According to DelveInsight’s Patient Monitoring Devices Market report, the global patient monitoring devices market was valued at USD 35.21 billion in 2021, growing at a CAGR of 8.20% during the forecast period from 2022 to 2027, to reach USD 56.46 billion by 2027. The increase in demand for patient monitoring devices is predominantly attributed to the rising prevalence of chronic and lifestyle-associated disorders, increasing preferences for remote patient monitoring systems among patients and healthcare providers, and the rising number of technological advancements in patient monitoring devices, among others. As per DelveInsight’s analysis, among all the regions, North America is expected to hold the largest market share in the overall patient monitoring devices market during the forecast period. This domination is due to the increasing prevalence of chronic diseases, increasing product approval and launches, the presence of key market players, and government support in the region.

Swing Therapeutics Announced Positive Results from Studies of Stanza

On November 21, 2022, Swing Therapeutics, a digital therapeutics company involved in the development of evidence-backed treatments for autoimmune and chronic pain conditions, presented research at the American College of Rheumatology (ACR) annual meeting on positive results reported from a prospective single-arm clinical trial (REACT-FM) for Stanza, a Digital Therapeutic for Fibromyalgia Treatment. 

Stanza is a prescription smartphone-based digital therapeutic designed to help adult patients manage the psychological symptoms associated with fibromyalgia, including anxiety, depression, and sleeplessness. 

The Patient Global Impression of Change (PGIC) Scale was used to assess participants in this study. The Revised Fibromyalgia Impact Questionnaire (FIQ-R) was also collected, as well as instruments that measure pain intensity and interference, sleep interference, depression, anxiety, pain acceptance, mindfulness, and quality of life (QoL). 

After 12 weeks of using the app, outcomes were measured and compared to baseline scores for all completed participants. Participants with fibromyalgia improved in all areas measured at the end of a 12-week therapy course. After Stanza treatment, 84% of participants reported improvement in their fibromyalgia symptoms. 

Swing Therapeutics also revealed the findings of usability testing on Stanza as part of the REACT-FM trial. The participants in this study used the mHealth App Usability Questionnaire (MAUQ) at the end of the 12-week treatment to rate Stanza’s ease of use, interface, and overall satisfaction. The participants who were currently or previously using FDA-approved pharmacological treatments for fibromyalgia were asked to rate their preference for the digital therapeutic application versus medication management. 

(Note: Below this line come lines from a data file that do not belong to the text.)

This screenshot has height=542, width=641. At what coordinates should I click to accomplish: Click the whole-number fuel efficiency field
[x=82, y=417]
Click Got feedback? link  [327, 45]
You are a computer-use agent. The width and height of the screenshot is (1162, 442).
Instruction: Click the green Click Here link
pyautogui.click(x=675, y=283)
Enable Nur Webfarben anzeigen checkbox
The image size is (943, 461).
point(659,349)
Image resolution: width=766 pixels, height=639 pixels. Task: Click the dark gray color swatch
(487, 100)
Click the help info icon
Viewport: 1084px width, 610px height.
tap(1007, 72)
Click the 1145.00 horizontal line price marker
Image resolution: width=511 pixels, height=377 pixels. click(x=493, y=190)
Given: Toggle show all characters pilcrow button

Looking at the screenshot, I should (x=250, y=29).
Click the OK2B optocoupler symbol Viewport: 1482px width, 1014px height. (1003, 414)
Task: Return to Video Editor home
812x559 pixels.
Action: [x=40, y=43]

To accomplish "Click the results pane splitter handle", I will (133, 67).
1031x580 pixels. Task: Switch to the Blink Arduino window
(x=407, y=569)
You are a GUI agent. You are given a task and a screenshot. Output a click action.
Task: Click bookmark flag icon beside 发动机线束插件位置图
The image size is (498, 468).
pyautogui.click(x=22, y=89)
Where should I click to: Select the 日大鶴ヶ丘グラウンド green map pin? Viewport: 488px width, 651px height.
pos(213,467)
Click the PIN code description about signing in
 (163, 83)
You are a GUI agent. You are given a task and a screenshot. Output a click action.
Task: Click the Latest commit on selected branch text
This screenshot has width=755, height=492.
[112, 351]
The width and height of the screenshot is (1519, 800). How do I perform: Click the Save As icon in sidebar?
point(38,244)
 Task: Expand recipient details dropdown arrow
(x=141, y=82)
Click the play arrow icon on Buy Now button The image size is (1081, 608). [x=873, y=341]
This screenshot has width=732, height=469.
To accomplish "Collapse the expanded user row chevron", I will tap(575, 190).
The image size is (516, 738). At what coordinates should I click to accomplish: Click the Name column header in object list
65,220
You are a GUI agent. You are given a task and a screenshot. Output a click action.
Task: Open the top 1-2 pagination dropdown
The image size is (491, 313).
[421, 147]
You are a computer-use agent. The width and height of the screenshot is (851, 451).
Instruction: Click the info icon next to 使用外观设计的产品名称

At the end of the 12-week programme, 84% and 88% of participants, respectively, reported positive ratings in the MAUQ domains of ‘Ease of Use” and ‘Interface and Satisfaction.’

“This real-world data expands the growing body of clinical evidence supporting the use of digital therapeutics for the management of fibromyalgia, and reinforces the positive outcomes observed from a previous randomized controlled trial,” said Mike Rosenbluth, PhD, founder and CEO of Swing Therapeutics. She added, “As we gather additional compelling evidence, our mission is to make digital behavioral therapeutics like Stanza become more accessible to people with fibromyalgia. The launch of Swing Care is an exciting step toward broadening the reach of telemedicine and digital health to a wider population of patients.” 

Andrea Chadwick, M.D., a globally recognized expert on the treatment of fibromyalgia and Medical Director of Swing, commented, “People living with fibromyalgia often fall through the cracks of healthcare, and better solutions are needed to improve the quality of their lives. This clinical data demonstrate the power of digital behavioural therapeutics to make a meaningful difference. Swing Care has partnered with Swing Therapeutics to expand access through telehealth to specialized, clinically proven fibromyalgia treatment that otherwise has only been available from a limited number of providers.” He further added, “With Swing Care, patients will receive personalized treatment plans that meet their unique needs, including access to behavioural therapies like Stanza and medication management as needed.”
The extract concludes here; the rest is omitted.